EnergieRéduire la température chez les locataires à 19 degrés serait illégal
Propriétaires immobiliers et défenseurs des locateurs réfutent la règle du chauffage réduit à 19 degrés en cas de pénurie d’énergie, préconisée par Berne. Le cas échéant, les locataires pourraient alors avoir droit à une baisse de loyer.
«La menace de la règle des 19 degrés brandie par le Conseil fédéral transforme les adversaires en camarades de combat», constate la «SonntagsZeitung» dimanche. Associations des locataires et des propriétaires estiment en effet toutes deux qu’une limitation officielle de la température ambiante à 19 degrés dans les pièces d’habitation telle que prévue par Berne en cas de pénurie serait inappropriée. Elles l’ont chacune fait savoir à Berne par un courrier.
A l'Association suisse de l'économie immobilière (Svit), on motive l’opposition à cette mesure par la crainte que de nombreux locataires déposent plainte si leur logement est trop froid. Selon la jurisprudence, des températures ambiantes différentes de la norme dans les appartements en location sont en effet illégales. Les locataires pourraient ainsi obtenir entre 5 et 50% de réduction de loyer. Et en cas de panne totale du chauffage, cette réduction pourrait même aller jusqu’à 100%. Reste à savoir si les juges obligeraient également les bailleurs à réduire les loyers si Berne mettait en vigueur la règle des 19 degrés en cas de pénurie d’énergie.

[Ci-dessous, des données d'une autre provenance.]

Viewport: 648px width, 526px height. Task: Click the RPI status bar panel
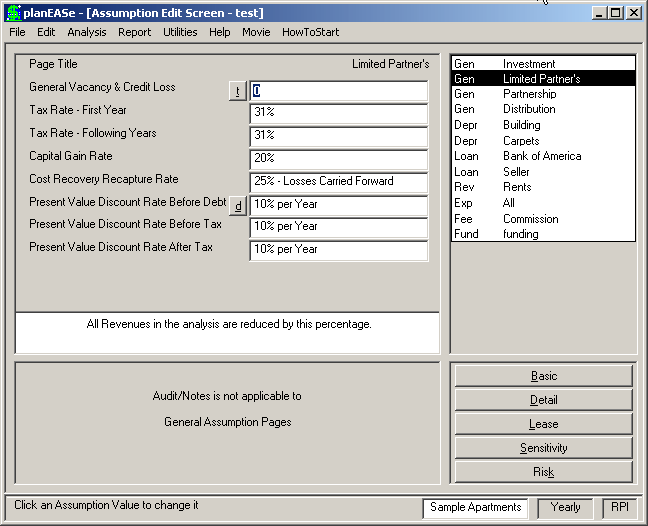click(x=620, y=507)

20 à 21 degrés chez les locataires
Sur le plan juridique, les tribunaux divergent sur la température minimale à respecter. C’est un arrêt du Tribunal fédéral de 2017 qui sert en général de référence. Il situe la température dans la norme entre 20 et 21 degrés pour un appartement ordinaire, avec certains écarts tolérables. Ainsi, de façon surprenante, le TF a défini la température minimale pour les logements Minergie un degré plus bas que pour les logements ordinaires, soit entre 19 à 20 degrés, note la « SonntagsZeitung ».
Pour l’heure, les juristes se disputent sur la question. Et même au Département de l’économie (DFE), on n’exclut pas que les locataires pourraient dès lors exiger une réduction de loyer. Les juristes de Guy Parmelin notent certes que dans la pratique suisse du droit du bail, une température inférieure d'environ 3 degrés peut encore être considérée comme admissible. Mais, au final, les tribunaux des baux devraient veiller à la clarté, selon ces juristes. Critique, le Svit note que l'on pourrait s'attendre à ce que le Conseil fédéral clarifie lui-même cette question.
Appartements à 19 degrés « pas acceptables »
L’ASLOCA (Association Suisse des locataires), plus intransigeante, estime que des appartements à 19 degrés pour tous ne sont tout simplement «pas acceptables», notamment pour les personnes âgées, vulnérables et malades. Ce d’autant plus que dans les institutions de soins, même en cas de pénurie, la température ne doit pas être réduite par respect pour les personnes affaiblies: «Rien ne justifie que les personnes âgées vivant à domicile doivent supporter des températures plus basses que celles qui vivent dans une maison de retraite ou de soins», souligne Rosenkranz, secrétaire générale.
Une règle inapplicable dans la pratique
Pour rappel, Migros, Manor et la Coop ont déjà annoncé leur décision d’appliquer une température maximum de 19 degrés dans leurs établissements cet hiver. Le canton de Genève va lui limiter les bâtiments de l’administration publique à 20 degrés, alors que le canton de Fribourg a lui-aussi choisi un maximum de 19 degrés.